Aim of the exercise
Start at the line in the entries below that contains "Select the fourth banner carousel dot", stop at the line that contains "Task: Click the red 39278.6 price label", and output exactly the lines in that span, both ends included.

(Saved data entries)
◆ ◆ ◆ ◆ ◆ ◆ ◆
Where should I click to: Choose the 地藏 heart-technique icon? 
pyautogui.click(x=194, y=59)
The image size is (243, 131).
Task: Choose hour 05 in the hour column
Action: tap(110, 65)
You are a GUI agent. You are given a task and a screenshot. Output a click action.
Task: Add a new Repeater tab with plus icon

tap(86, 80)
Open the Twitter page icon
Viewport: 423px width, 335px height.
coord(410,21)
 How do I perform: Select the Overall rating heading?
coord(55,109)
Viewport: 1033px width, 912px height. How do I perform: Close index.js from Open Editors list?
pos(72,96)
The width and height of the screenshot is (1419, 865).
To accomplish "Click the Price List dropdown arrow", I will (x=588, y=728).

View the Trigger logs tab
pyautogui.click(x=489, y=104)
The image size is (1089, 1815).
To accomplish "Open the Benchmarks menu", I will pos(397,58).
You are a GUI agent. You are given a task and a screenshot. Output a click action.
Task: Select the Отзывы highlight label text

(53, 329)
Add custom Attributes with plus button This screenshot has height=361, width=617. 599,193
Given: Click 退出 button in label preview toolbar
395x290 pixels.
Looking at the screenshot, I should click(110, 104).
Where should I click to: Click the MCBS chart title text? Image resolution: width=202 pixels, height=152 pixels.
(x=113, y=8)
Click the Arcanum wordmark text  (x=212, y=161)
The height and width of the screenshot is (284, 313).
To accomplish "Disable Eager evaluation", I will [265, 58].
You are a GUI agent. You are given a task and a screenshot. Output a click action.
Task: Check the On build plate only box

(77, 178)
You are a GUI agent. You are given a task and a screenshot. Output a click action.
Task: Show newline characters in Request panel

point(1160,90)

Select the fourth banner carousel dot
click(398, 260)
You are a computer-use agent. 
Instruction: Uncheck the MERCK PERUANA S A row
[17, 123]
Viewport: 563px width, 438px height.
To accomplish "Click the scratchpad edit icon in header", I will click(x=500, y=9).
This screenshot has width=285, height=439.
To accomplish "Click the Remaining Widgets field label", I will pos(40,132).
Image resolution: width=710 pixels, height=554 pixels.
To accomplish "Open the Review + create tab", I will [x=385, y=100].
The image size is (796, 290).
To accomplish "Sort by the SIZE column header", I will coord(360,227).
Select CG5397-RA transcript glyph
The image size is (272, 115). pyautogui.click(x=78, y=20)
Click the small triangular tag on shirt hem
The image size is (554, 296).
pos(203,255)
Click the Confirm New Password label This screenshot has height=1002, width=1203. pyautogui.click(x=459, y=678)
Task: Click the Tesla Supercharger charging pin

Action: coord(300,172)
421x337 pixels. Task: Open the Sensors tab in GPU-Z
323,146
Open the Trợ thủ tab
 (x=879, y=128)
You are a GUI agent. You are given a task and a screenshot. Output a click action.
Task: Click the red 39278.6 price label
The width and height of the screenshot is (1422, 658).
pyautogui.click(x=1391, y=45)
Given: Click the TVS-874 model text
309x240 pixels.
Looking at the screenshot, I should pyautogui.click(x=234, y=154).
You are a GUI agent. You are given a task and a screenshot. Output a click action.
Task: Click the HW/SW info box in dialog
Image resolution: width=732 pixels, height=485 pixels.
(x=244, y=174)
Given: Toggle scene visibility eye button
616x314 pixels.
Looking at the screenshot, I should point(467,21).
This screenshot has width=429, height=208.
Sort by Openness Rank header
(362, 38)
◆ ◆ ◆ ◆ ◆ ◆ ◆
Output for this exercise
Select the fourth banner carousel dot
click(398, 260)
You are a computer-use agent. 
Instruction: Uncheck the MERCK PERUANA S A row
[17, 123]
Viewport: 563px width, 438px height.
To accomplish "Click the scratchpad edit icon in header", I will click(x=500, y=9).
This screenshot has width=285, height=439.
To accomplish "Click the Remaining Widgets field label", I will pos(40,132).
Image resolution: width=710 pixels, height=554 pixels.
To accomplish "Open the Review + create tab", I will [x=385, y=100].
The image size is (796, 290).
To accomplish "Sort by the SIZE column header", I will coord(360,227).
Select CG5397-RA transcript glyph
The image size is (272, 115). pyautogui.click(x=78, y=20)
Click the small triangular tag on shirt hem
The image size is (554, 296).
pos(203,255)
Click the Confirm New Password label This screenshot has height=1002, width=1203. pyautogui.click(x=459, y=678)
Task: Click the Tesla Supercharger charging pin

Action: coord(300,172)
421x337 pixels. Task: Open the Sensors tab in GPU-Z
323,146
Open the Trợ thủ tab
 (x=879, y=128)
You are a GUI agent. You are given a task and a screenshot. Output a click action.
Task: Click the red 39278.6 price label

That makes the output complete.